Aku membuka mulutku karena terkejut. “Kau baru tahu semua ini tadi?”

Harry hanya mengangkat bahunya. “Setidaknya kita impas.” Ia tertawa kecil. “Matamu mengingatkanku kepada ayah.”

Aku tersenyum mendengarnya. “Matamu mengingatkan aku kepada ibu.” Jadi ini rasanya memiliki sebuah keluarga? Rasanya seperti rasa aman yang abadi. Kau tak akan pernah takut pada apapun, karena pasti keluargamu akan ada saat apapun. Saat aku melihat Harry, rasanya aku telah menemukan segala yang aku inginkan di dunia ini. Kehangatan keluarga.


*keesokkan harinya*

Aku sedang berada di pekarangan Hogwarts. Aku melihat langit berawan. Aku merasakan sesuatu yang buruk akan terjadi. Dari kejauhan aku melihat Harry sedang mengejar Professor Snape. Harry terkena salah satu mantra Snape hingga ia terpental menjauh. Aku tidak mengerti apa yang terjadi. Aku lalu berlari menghampiri Harry.

“Stupefy.” Snape memantrai Harry lagi.

“Finite.” Aku menghentikan mantra Snape.

Snape memandangiku dengan ekspresi bingung. “Well, well, Violet? Apa urusanmu di sini?” Snape mengangkat alisnya.

“Menjauh dari saudaraku!” Teriakku. Lalu di belakang Snape muncul seorang lelaki gendut yang sangat lusuh.

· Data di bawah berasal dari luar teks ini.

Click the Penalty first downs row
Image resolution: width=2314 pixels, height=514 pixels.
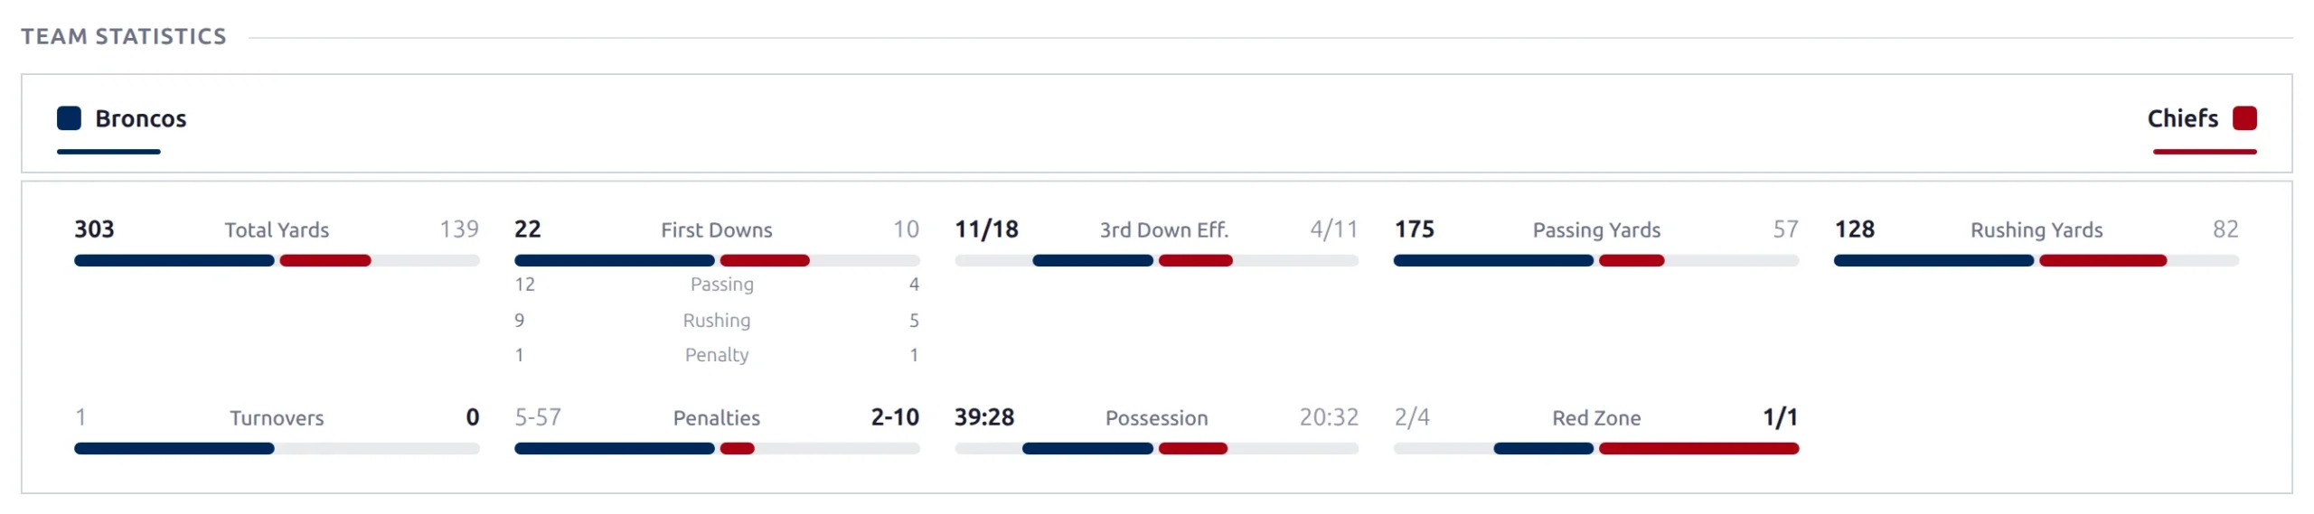(716, 355)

“Kau saudara Harry?” Tanyanya.

“Yep, Aku Violet Potter. ada masalah?” Dengan sekali hentakkan tongkat, lelaki gendut itu membuat tubuhku kaku dan aku merasakan kakiku tidak menyentuh tanah.

“Kaulah yang aku cari-cari. Kau adalah saudara kembar dari bocah itu. Kau juga ancaman Dark Lord! Kau harus mati!”

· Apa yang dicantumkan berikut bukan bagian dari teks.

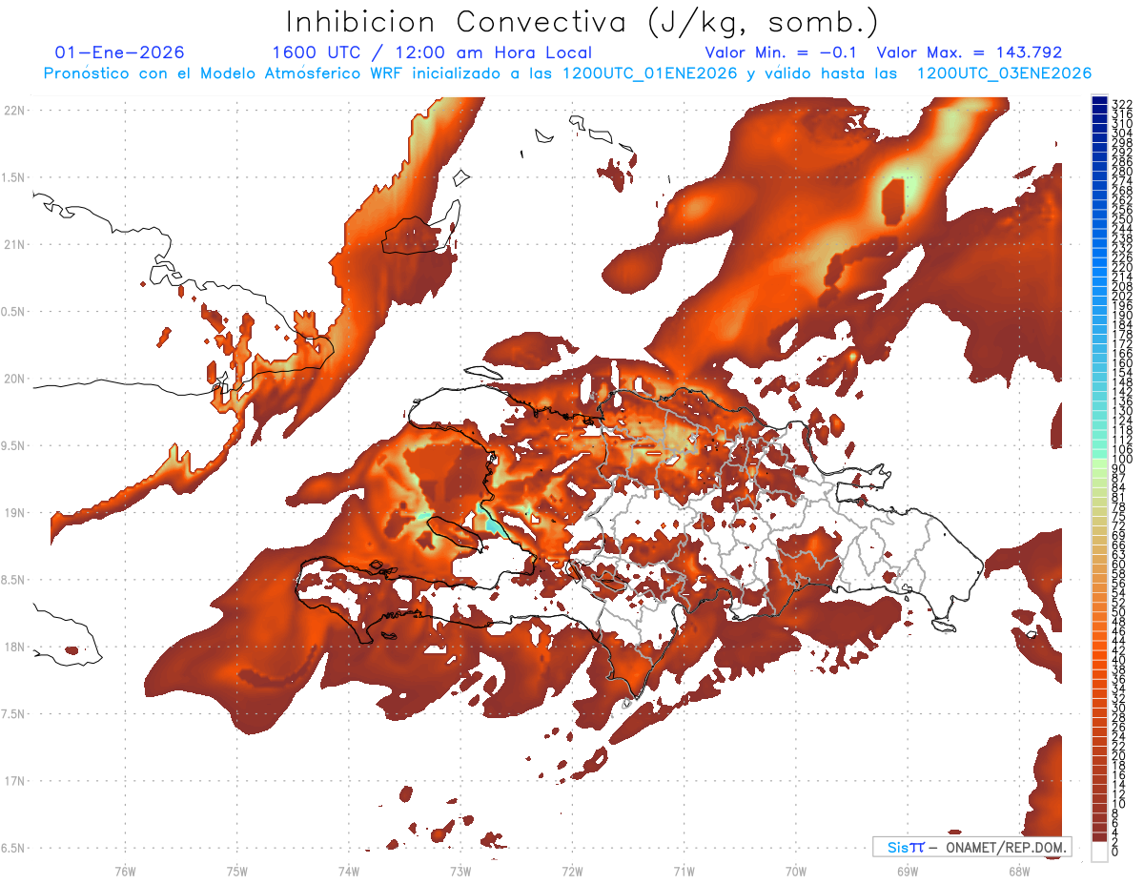Click the 20N latitude axis label
The image size is (1144, 884).
point(13,379)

“TIDAKKKK!!!” Aku mendengar Harry berteriak.

“Avada kedavra.” Dari tongkat lelaki itu muncul kilatan hijau dan terarah kepadaku.


*Harry POV’S*

Aku melihat tubuh Violet terangkat ke atas oleh Wormtail.

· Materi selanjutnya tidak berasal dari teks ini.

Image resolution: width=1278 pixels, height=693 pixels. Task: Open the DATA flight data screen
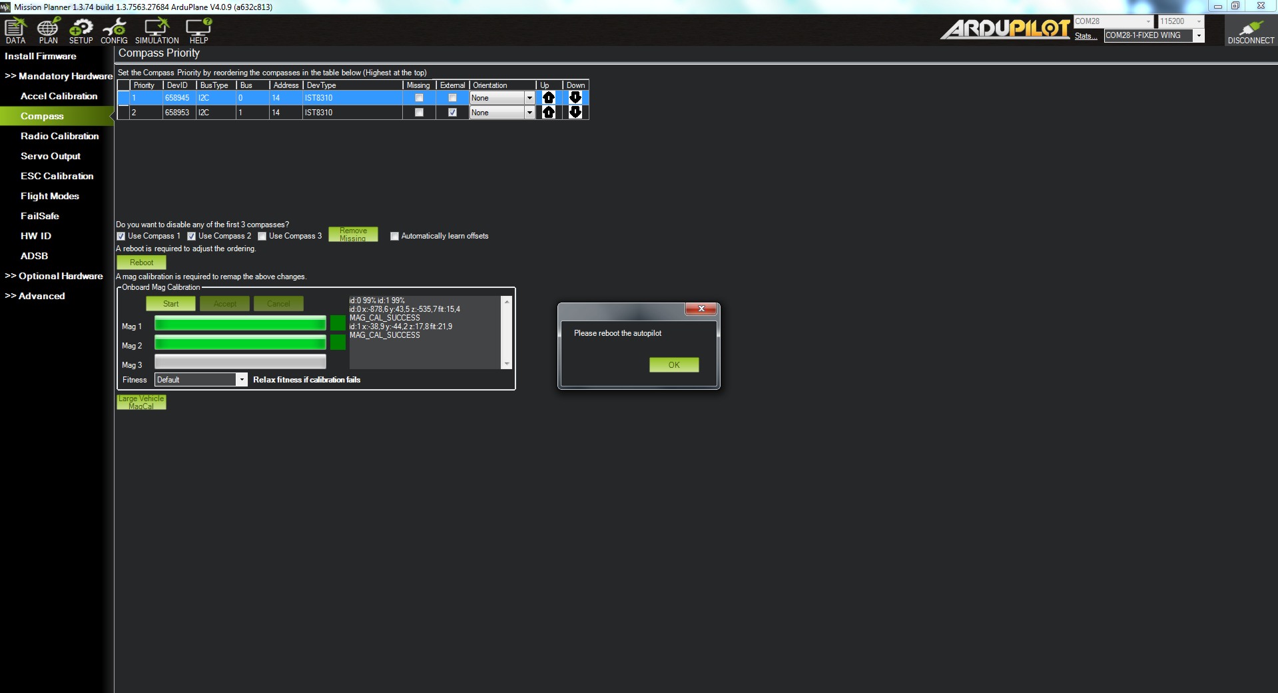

“Kaulah yang aku cari-cari. Kau adalah saudara kembar dari bocah itu. Kau juga ancaman Dark Lord! Kau harus mati!”

“TIDAKKKK!!!” Aku berteriak sekencang-kencangnya.

“Avada kedavra.” Dari tongkat Wormtail muncul kilatan hijau dan terarah tepat ke Violet. Tubuh Violet terpental menjauh. Aku mendekati tubuhnya, lalu aku menggenggam tangannya berharap di sana ada keajaiban. Tapi aku tidak merasakan denyut nadi. Mataku panas karena air mata dendam dan marah. Aku memutar tubuhku berjalan mendekati Wormtail dan Snape. Aku mengarahkan tongkatku ke Wormtail.

“Crucio!”

 kilatan merah itu tepat mengenai tubuh Wormtail. Ia menggeram kesakitan dan terjatuh di tanah. Aku melihat Snape mengarahkan tongkatnya kepadaku. Tapi dari langit aku lihat Buckbeak datang dan mengarahkan cakarnya ke arah Snape. Aku menghentikkan kutukanku. Aku lihat Snape dan Wormtail langsung berdisapparate. Aku berlari ke arah tubuh Violet yang sudah tak bernyawa. Dan saat itu tangisku pecah.